To whom is the third epistle of John addressed? Gaius is a name frequently alluded to by Paul as you must have observed, but whether this were the same individual as that or any of those mentioned by him, is problematical. In any event he seems to have been a convert of John (v. 4). Another form of the name is Caius and this was a very common name indeed.
What distinction in spiritual things is ascribed to Gaius (v. 2)? His soul was prospering even if his bodily health and his business were not, and how much more important this was. But it is of value to note that the inspired apostle is interested in other things as well. The Christian should be careful of his health, and it is perfectly compatible with a deep spiritual life that he should have a successful business.
Christian Character of Gaius.
After this salutation in verses 1 and 2, the next division of the epistle deals with the Christian character of Gaius, and enlarges upon the directions in which his soul's prosperity displayed itself (vv. 3-8). Here are three particulars named: (l) He possessed the truth (v. 3). (2) He walked in the truth, i. e., his life and conduct measured up to the light he had received from God, (vv. 3, 4). (3) As walking in the truth he was "careful to maintain good works," especially in the distribution of his means (vv. 5, 6). It is noticeable that his "faithfulness" in this regard is mentioned. It was not a spasmodic or impetuous thing on his part, but a steady flow of grace through him. His breadth of disposition is also mentioned, which indeed illustrated his faithfulness from another point of view, since his giving was not limited to those he knew but extended to those he did not know (v. 5). Some particular recipients of his bounty are referred to in verse 6, and a journey is mentioned toward the expense of which he was contributing. All this is very realistic, and seems to bring the life of the church in the first century "up to date" as we sometimes say.

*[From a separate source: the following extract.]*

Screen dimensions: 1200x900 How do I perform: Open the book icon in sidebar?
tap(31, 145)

One or two facts, however, are given concerning the recipients of Gaius' gifts equally honoring to them (v. 7). Look at the motive of their journey, "His name's sake," and look at the spirit actuating them "taking nothing of the Gentiles," i. e., the heathen. Whatever the journey was, they might have been assisted in it .pecuniarily by those who were not actuated by a love for and fidelity to His Name, but their conscience would not permit them to receive such aid. How valuable the instruction of this example. And what a close relationship it bears to the teaching of the second epistle about fellowshipping with heretics. How should such loyal and self-denying workers as these be treated in the church, and why (v. 8)?

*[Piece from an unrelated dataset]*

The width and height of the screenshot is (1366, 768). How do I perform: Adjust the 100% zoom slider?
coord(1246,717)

Worldly Character of Diotrephes.
The third division of the epistle deals with another type of the professing Christian and sets before us the worldly character of Diotrephes (vv. 9-11).
What seems to have been his besetting sin (v. 9)? What boldness on his part to have withstood even an apostle in such a way. How does this experience of John recall that of Paul in connection with the churches of Corinth, Galatia and Thessalonica? In what manner did John intend to deal with him (v. 10)? Does this also recall anything similar in the exercise of apostolic authority on Paul's part? How does verse 10 further reveal the worldliness and insincerity of Diotrephes? What an awfully disagreeable, overbearing, autocratic, unholy man he must have been! How did he get into the church?

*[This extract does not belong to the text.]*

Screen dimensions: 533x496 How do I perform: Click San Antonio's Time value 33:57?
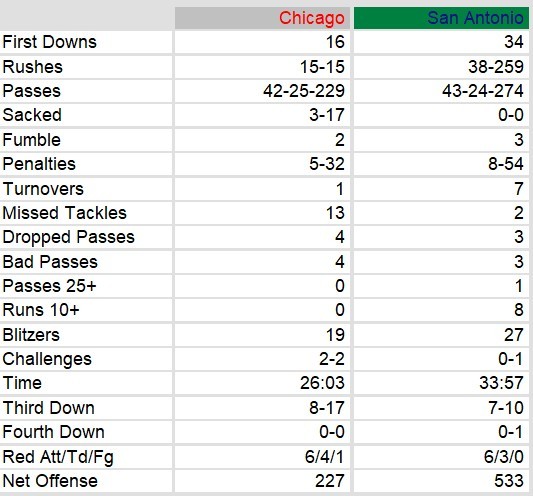[501, 383]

What advice is given Gaius in verse 11? How does this verse testify to the relation between a living faith and good works? What opposite kind of example is set before him in verse 12? How many kinds of witnesses testify to the Christian character of Demetrius? One cannot help wondering if this were the Demetrius of Acts 19. Such trophies of grace are by no means unusual, Paul was such an one.
Note the similarities in the conclusions of this epistle and the one previously considered (vv. 13, 14), suggesting that they may have been penned at the same time.